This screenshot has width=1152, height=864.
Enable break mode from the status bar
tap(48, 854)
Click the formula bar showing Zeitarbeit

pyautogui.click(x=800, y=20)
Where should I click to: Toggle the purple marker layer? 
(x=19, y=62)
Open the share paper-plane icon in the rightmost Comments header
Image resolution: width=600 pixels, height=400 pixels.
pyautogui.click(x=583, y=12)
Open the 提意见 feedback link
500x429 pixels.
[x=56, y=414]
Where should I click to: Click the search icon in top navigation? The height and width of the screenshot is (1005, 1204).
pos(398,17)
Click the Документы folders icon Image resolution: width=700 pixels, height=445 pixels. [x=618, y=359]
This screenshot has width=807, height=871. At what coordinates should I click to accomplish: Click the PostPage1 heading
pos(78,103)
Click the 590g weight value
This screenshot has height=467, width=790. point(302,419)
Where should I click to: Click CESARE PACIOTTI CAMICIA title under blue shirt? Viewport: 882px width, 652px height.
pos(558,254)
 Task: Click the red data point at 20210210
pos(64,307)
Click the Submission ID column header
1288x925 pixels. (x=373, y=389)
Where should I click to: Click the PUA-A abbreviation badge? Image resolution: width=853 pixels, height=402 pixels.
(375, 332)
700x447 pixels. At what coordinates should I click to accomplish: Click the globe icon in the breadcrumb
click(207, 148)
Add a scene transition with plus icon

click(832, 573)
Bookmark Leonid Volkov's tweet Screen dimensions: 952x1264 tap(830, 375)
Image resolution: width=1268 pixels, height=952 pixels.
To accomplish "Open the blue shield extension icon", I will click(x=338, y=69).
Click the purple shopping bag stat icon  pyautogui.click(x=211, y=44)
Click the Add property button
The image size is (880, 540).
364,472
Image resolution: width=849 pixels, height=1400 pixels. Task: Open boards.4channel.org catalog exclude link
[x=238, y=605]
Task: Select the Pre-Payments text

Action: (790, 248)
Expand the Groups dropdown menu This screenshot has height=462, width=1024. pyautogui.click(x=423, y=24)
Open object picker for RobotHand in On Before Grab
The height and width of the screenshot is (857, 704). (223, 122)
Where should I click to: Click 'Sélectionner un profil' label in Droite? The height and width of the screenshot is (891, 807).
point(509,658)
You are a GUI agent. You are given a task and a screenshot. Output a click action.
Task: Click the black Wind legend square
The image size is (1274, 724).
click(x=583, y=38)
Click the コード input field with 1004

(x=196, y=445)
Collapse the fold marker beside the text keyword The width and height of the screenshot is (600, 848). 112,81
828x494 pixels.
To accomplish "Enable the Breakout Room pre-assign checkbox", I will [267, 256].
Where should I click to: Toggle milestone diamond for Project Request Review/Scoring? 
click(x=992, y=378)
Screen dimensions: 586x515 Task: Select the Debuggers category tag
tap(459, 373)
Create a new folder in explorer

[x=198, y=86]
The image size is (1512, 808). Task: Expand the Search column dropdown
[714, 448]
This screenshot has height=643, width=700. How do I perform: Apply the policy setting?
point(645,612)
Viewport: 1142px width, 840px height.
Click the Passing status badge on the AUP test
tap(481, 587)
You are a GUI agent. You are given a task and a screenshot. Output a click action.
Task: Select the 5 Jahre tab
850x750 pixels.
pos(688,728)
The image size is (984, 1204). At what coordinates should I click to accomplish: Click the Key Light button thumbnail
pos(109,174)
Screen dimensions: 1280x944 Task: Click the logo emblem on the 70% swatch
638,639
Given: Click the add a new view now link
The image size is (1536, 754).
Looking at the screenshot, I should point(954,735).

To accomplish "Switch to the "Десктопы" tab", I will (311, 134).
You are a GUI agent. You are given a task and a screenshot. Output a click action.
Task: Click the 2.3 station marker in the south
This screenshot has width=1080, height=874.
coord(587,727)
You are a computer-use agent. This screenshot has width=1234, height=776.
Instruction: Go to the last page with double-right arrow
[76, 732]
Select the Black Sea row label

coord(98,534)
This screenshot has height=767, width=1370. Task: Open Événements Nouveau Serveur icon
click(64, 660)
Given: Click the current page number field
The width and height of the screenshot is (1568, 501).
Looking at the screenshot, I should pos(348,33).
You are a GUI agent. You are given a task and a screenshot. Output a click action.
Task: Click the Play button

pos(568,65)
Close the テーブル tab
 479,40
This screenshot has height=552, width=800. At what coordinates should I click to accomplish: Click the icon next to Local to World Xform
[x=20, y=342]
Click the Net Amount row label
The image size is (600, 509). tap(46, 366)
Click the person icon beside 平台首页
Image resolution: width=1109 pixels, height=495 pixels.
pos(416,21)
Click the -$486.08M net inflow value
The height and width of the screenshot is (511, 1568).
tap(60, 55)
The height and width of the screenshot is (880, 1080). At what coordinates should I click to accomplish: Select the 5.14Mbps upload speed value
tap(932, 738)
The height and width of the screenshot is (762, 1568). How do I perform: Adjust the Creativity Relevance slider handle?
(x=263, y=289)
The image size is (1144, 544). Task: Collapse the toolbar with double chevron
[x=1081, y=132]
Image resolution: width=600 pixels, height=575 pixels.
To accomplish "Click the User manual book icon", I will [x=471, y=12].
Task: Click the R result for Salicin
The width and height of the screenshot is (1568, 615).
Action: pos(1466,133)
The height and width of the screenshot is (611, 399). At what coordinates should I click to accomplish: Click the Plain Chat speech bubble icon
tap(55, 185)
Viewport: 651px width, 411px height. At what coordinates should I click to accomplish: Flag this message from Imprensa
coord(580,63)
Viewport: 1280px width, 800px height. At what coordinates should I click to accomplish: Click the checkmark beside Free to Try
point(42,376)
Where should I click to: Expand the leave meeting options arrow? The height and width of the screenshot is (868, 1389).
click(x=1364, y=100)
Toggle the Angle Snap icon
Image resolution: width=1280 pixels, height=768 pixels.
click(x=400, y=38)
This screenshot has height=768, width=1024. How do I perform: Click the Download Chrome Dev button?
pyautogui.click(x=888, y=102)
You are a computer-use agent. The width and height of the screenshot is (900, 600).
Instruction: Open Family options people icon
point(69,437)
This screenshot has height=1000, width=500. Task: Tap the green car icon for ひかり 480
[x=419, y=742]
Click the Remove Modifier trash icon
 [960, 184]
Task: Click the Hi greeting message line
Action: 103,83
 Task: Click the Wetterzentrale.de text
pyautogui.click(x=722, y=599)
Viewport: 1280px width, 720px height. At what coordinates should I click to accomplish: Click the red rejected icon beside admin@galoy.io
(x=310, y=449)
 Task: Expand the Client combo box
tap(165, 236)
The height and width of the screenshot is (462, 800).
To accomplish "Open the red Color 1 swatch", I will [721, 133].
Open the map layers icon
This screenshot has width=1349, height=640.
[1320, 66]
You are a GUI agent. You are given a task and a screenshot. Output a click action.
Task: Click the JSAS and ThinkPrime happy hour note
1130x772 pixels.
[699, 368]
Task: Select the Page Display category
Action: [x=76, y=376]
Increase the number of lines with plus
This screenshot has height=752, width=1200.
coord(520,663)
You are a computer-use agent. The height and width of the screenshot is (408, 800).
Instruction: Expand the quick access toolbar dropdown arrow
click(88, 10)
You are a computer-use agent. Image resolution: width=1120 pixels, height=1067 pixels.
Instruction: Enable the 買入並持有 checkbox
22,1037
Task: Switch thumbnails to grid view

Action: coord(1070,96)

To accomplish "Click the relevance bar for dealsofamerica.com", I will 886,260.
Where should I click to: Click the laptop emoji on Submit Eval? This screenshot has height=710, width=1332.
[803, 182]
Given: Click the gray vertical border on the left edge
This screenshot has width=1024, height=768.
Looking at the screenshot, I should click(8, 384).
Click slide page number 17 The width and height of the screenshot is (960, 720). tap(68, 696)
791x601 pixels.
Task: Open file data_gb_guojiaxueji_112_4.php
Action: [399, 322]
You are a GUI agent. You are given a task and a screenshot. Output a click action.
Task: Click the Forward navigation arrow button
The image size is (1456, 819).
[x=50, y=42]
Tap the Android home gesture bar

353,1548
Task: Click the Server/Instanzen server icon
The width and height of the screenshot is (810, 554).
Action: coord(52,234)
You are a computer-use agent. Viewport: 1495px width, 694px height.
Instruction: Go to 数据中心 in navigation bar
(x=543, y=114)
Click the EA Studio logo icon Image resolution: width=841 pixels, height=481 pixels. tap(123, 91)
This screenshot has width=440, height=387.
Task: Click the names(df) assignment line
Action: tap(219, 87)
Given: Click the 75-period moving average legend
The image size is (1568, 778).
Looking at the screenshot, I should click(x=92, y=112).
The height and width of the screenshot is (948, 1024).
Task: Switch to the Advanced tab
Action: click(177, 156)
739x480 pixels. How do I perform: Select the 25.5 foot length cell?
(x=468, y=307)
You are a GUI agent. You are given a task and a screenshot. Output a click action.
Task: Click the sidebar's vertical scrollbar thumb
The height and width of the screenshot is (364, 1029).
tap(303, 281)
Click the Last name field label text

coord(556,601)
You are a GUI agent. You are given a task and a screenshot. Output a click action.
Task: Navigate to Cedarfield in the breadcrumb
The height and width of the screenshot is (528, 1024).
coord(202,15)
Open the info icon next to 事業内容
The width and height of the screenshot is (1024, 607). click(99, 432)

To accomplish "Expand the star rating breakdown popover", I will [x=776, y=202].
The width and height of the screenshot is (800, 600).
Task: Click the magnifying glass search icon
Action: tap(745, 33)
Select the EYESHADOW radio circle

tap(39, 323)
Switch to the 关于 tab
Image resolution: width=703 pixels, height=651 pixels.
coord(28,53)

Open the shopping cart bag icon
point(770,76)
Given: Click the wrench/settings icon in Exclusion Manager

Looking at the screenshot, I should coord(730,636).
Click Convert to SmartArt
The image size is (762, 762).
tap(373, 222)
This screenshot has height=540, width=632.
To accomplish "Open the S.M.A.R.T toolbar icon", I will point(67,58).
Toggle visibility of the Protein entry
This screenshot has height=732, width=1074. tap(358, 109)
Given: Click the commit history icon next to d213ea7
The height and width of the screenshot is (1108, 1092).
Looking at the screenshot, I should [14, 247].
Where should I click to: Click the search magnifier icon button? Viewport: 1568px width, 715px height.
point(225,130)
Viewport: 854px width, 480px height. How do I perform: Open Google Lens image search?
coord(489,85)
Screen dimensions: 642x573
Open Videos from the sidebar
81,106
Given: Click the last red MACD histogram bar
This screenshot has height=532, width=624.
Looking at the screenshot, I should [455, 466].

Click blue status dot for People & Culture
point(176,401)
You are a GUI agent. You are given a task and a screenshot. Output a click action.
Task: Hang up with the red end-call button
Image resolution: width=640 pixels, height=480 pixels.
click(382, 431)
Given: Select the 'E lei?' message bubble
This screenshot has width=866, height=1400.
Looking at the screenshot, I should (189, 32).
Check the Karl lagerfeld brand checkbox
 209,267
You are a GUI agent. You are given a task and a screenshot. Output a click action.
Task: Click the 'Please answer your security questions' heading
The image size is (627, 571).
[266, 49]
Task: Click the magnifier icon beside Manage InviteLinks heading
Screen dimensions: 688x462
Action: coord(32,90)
........
Exercise objective:
Answer with a number alone: how many lines of the listing above include the string "vertical"?

Answer to this problem:
2